● **What is needed**
Please give the lines below again exactly as they stand, from the one that contains "Task: Select the Week 08 x-axis label" up to and including the one that contains "Task: Click the Features icon in sidebar", leaving all pictures out.

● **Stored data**
Start of Block

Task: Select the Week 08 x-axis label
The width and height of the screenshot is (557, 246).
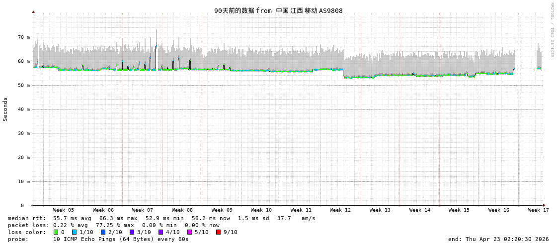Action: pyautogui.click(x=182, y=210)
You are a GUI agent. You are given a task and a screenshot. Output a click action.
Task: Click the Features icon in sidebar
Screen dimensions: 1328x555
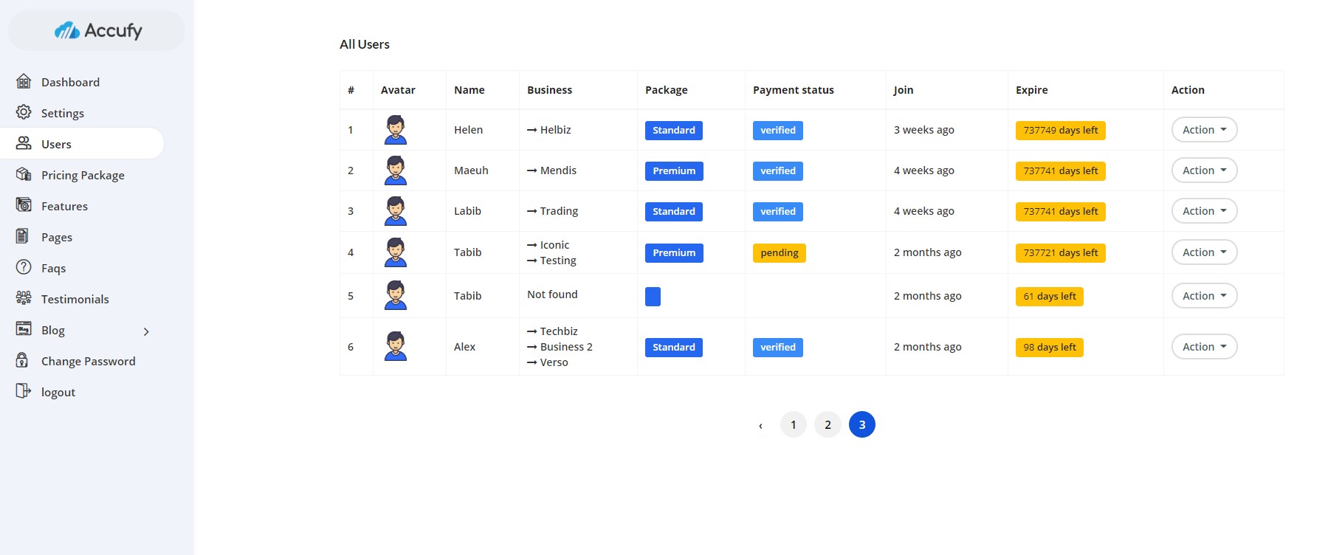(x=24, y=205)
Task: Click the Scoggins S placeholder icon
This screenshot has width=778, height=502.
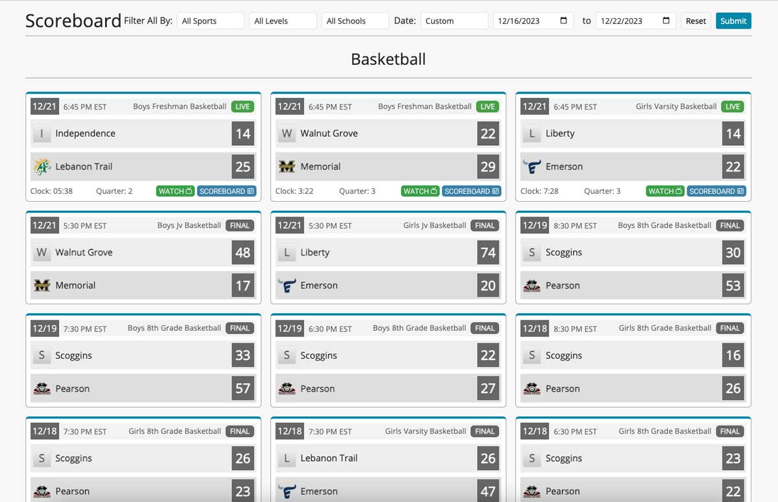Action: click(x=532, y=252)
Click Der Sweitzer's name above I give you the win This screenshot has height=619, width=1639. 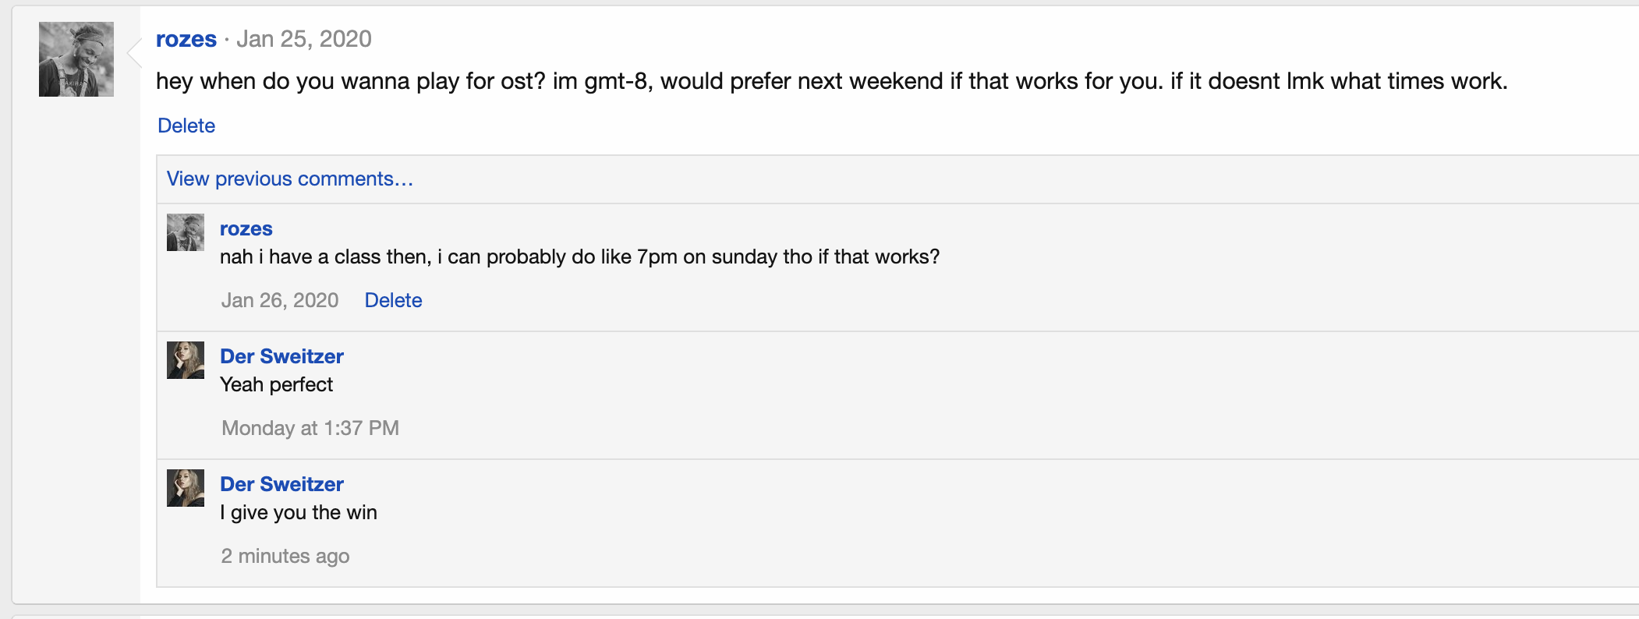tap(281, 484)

End of Block
Start of Block

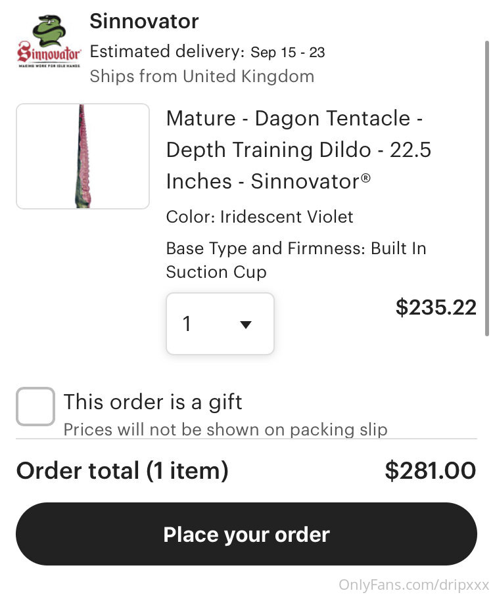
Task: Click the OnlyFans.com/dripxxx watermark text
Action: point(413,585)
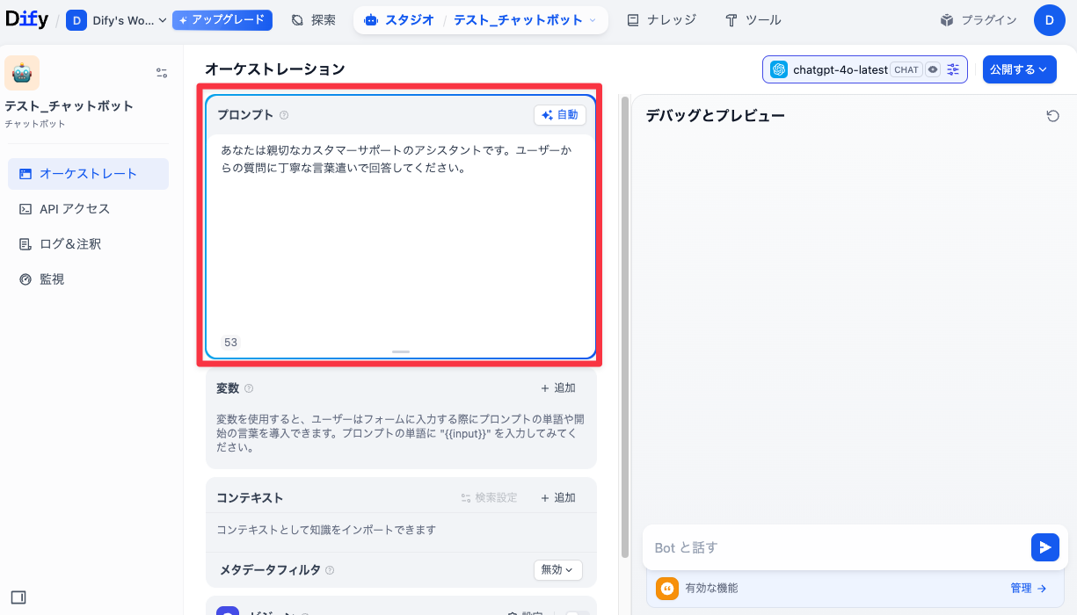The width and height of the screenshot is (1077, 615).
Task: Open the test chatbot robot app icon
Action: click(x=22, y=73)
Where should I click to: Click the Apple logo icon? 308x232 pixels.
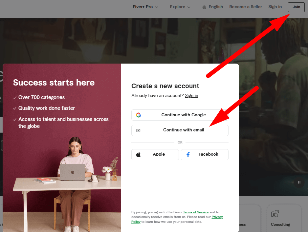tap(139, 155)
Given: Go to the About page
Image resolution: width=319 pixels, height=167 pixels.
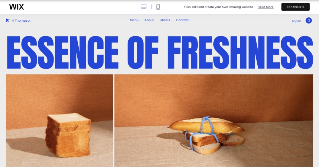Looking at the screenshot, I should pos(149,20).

End of Block

● **Exercise solution**
Task: Select the Week 08 x-axis label
The width and height of the screenshot is (557, 246).
Action: pyautogui.click(x=182, y=210)
You are a GUI agent. You are given a task and a screenshot. Output a click action.
Task: Click the Features icon in sidebar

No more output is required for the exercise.